OCN1: Pertemuan Kami

8.1K 699 51
                                    

Gua mengecek kembali barang bawaan yang sekiranya dapat mencukupi hidup gua untuk tiga bulan kedepan. Setelah mengecek semuanya dan merasa cukup, gua duduk ditepi kasur, menepuk-nepuk kasur empuk yang mungkin akan gua rindukan ini. Mata gua juga ikut mengedar ke seluruh penjuru kamar yang dipenuhi dengan dekorasi lampu tumblr dan foto polaroid yang dijepit. Udara dingin yang berasal dari air conditioner kamar mungkin nggak akan gua gunakan lagi untuk tiga bulan ke depan. Apartemen kecil ini akan kosong tak berpenghuni selama gua pergi.

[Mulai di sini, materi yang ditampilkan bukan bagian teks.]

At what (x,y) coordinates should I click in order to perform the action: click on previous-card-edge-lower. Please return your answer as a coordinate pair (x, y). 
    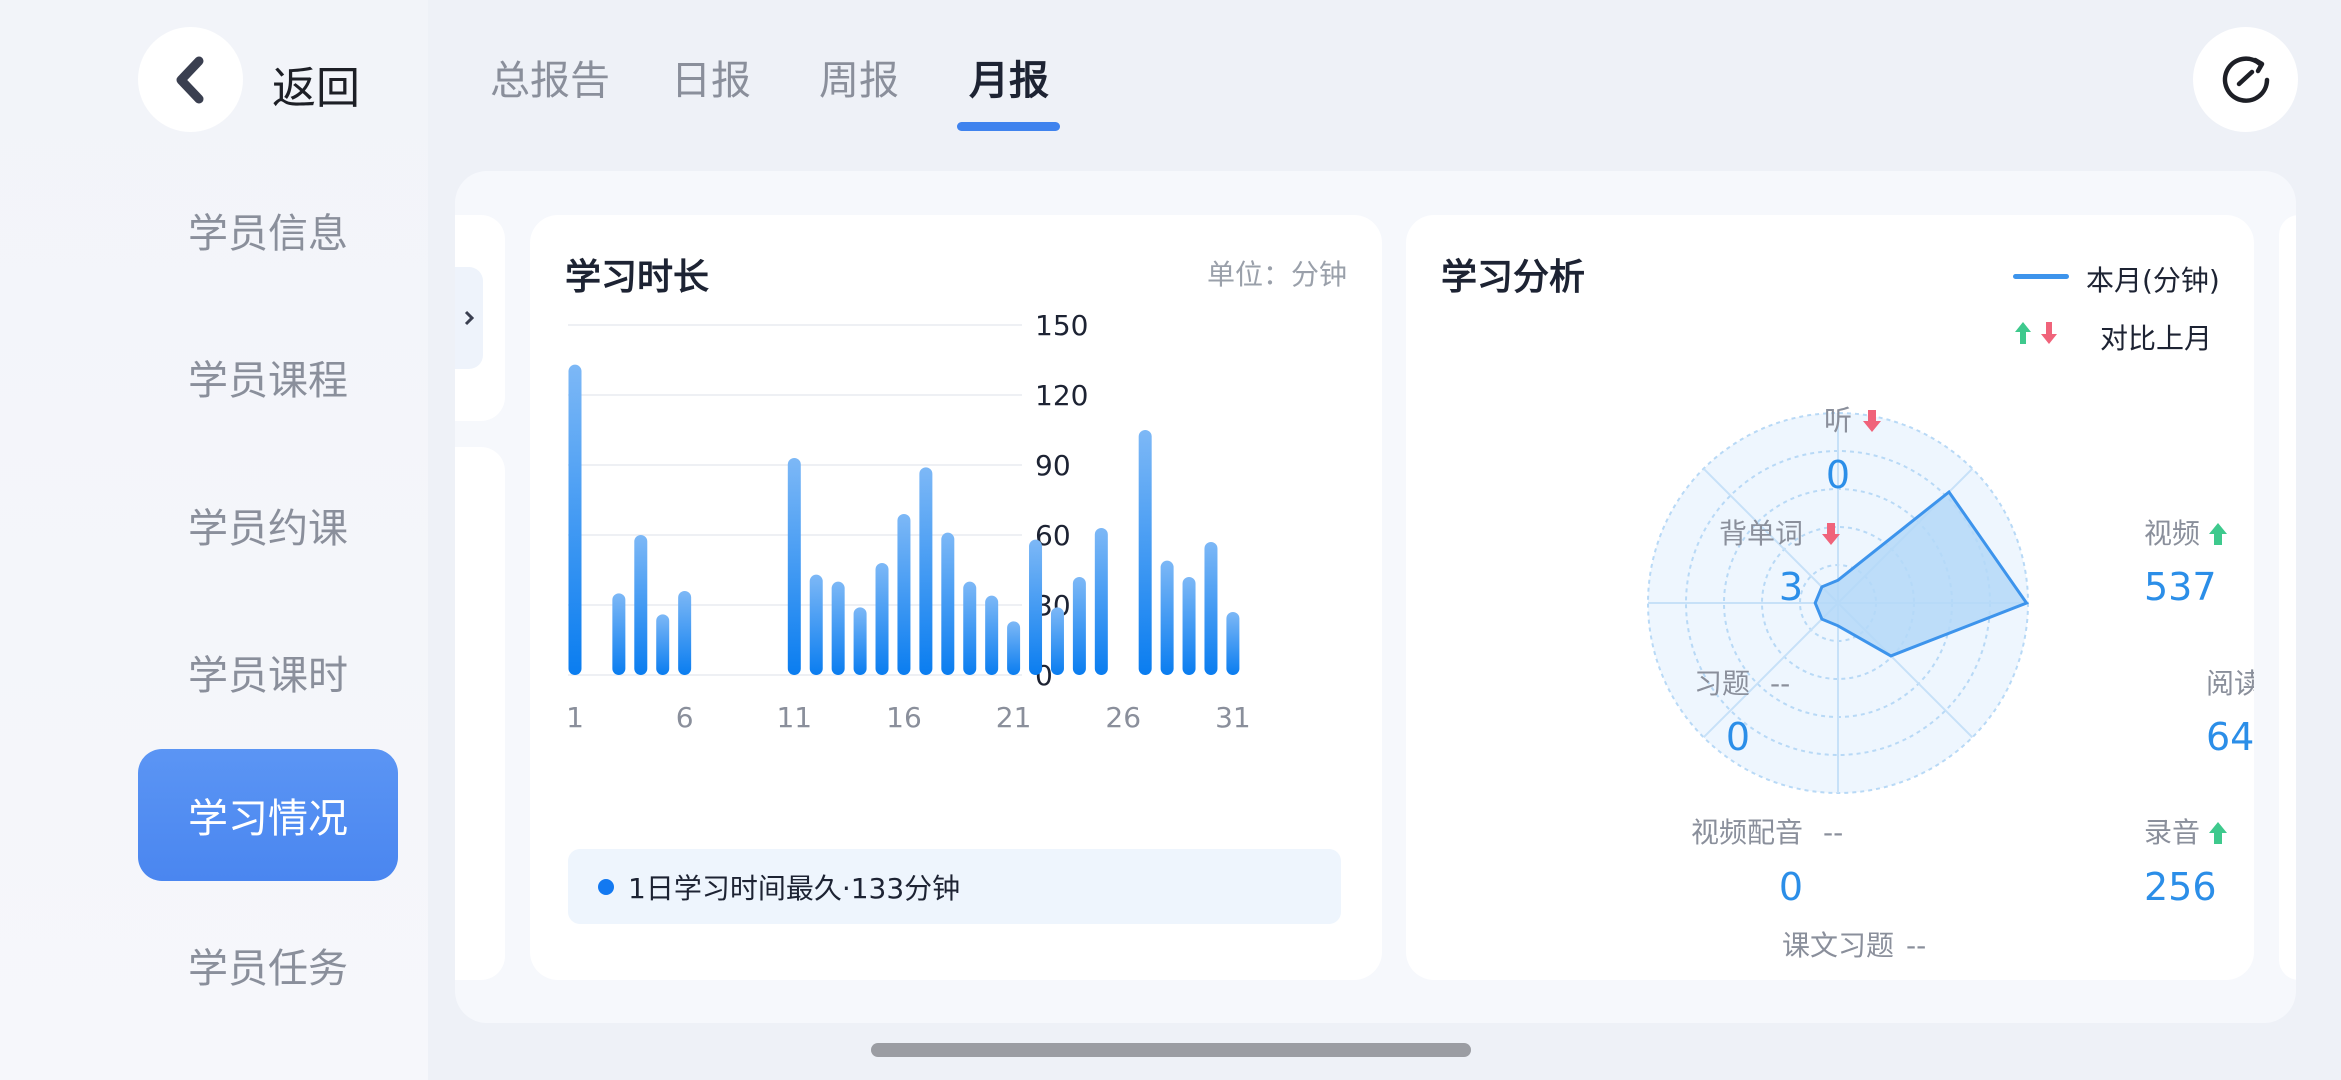
    Looking at the image, I should click on (480, 714).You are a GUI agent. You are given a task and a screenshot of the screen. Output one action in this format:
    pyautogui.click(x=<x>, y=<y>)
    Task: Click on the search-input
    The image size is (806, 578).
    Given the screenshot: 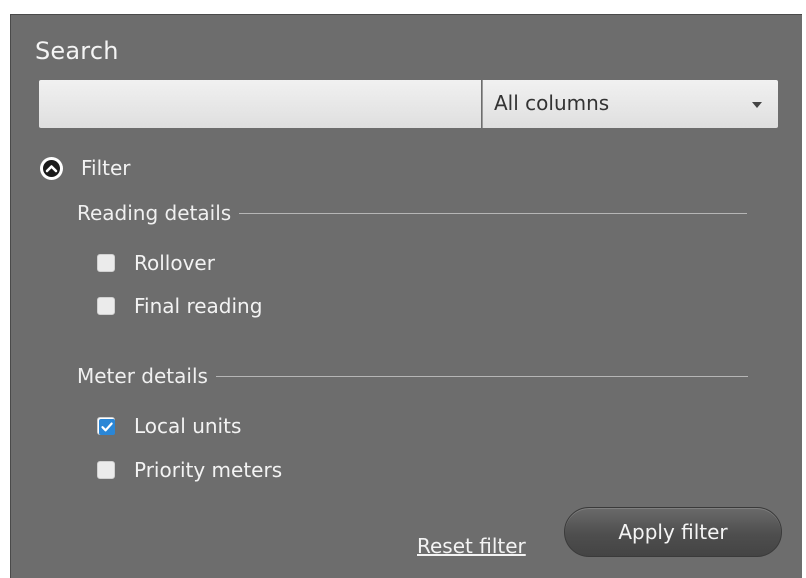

Lagi asyik mengenang kamar gua, handphone gua berdering, menandakan ada panggilan masuk. Gua mengerjap beberapa kali sebelum akhirnya memilih untuk menggeser tombol hijau disana.

"Halo, Ula? Kenapa?"

"Ana, coba kasih tau gua kalo gua salah denger pengumuman direktur rumah sakit tadi! Please!"

Gua terkekeh. "Ula, udah sih terima aja kalo lu sama Diano nggak bisa terpisahkan."

"GUA NGGAK TERIMA, ANAAAAA!"

"Tapi kenyataannya kita memang dikirim kesana sama perawat-perawat lainnya dan juga Diano."

"BISA NGGAK SIH GUA NGUNDURIN DIRI AJA????"

"Nggak bisa, Ula. Maksa deh," kata gua sambil tertawa. "Cuma tiga bulan kok, Ula."

"Iya tiga bulan gua bersama Diano dan bulan keempat, kelima, keenam, dan seterusnya sama dia lagi. Ngerti nggak lu betapa bosennya gua?"

"Tapi kalian kan temenan dari kecil?"

"Justru karena itu gua males ketemu sama dia mulu!"

"Udah, udah, istirahat aja sekarang oke? Besok kita berangkat pagi-pagi banget lho."

"Iyaaa. Goodnight, Ana."

"Goodnight too."

Gua menggelengkan kepala sambil tersenyum. Kadang gua suka heran pada Ula dan Diano. Mereka berteman sejak masih kecil tapi mereka nggak pernah akur, gua kadang nggak mengerti kenapa mereka bisa begitu.

"Ah iya harus tidur," ujar gua sebelum akhirnya beranjak merangkak keataa tempat tidur dan mengambil posisi senyaman mungkin.

Perlahan gua menutup mata, membayangkan bagaimana hari esok di tempat yang berbeda, di suasana yang berbeda. Tanpa sadar detak jantung gua bekerja lebih cepat, gua dikuasai oleh rasa nggak sabar sekaligus gugup setengah mati untuk menanti hari esok. Sial, kalo begini gimana gua bisa tidur dan menyimpan energi buat esok hari?

🌊

Gua merasakan sebuah rangkulan dikepala gua, ketika gua menengok ternyata itu Wira yang menyapa gua dengan senyum cerahnya. Percaya deh, lu semua kalau lihat senyum dia yang sekarang pasti melting.

"Pasti nggak bisa tidur nih lu yah," katanya mengusak rambut gua, kebiasaan yang selalu dia lakukan dimanapun dan kapanpun.

"Iya nih, excited banget gua," jawab gua sambil menutupi kedua mata gua dengan kedua telapak tangan karena pasti kantung mata gua terlihat jelas banget. Udah malah nggak pakai make up lagi, bare face banget nih sekarang. Kan malu.

"Pesawat kita delay setengah jam karena cuaca buruk. Tidur dulu sini," ujar Wira melepaskan rangkulannya dari kepala gua dan menepuk-nepuk pundaknya.

"Wira, lu baik banget deh beneran! Best friend sejati gua banget!" kata gua lalu langsung menempelkan kepala dipundak Wira dan menutup mata. Percaya deh, pundak Wira itu tempat paling enak buat tidur selain bantal kamar lu semua.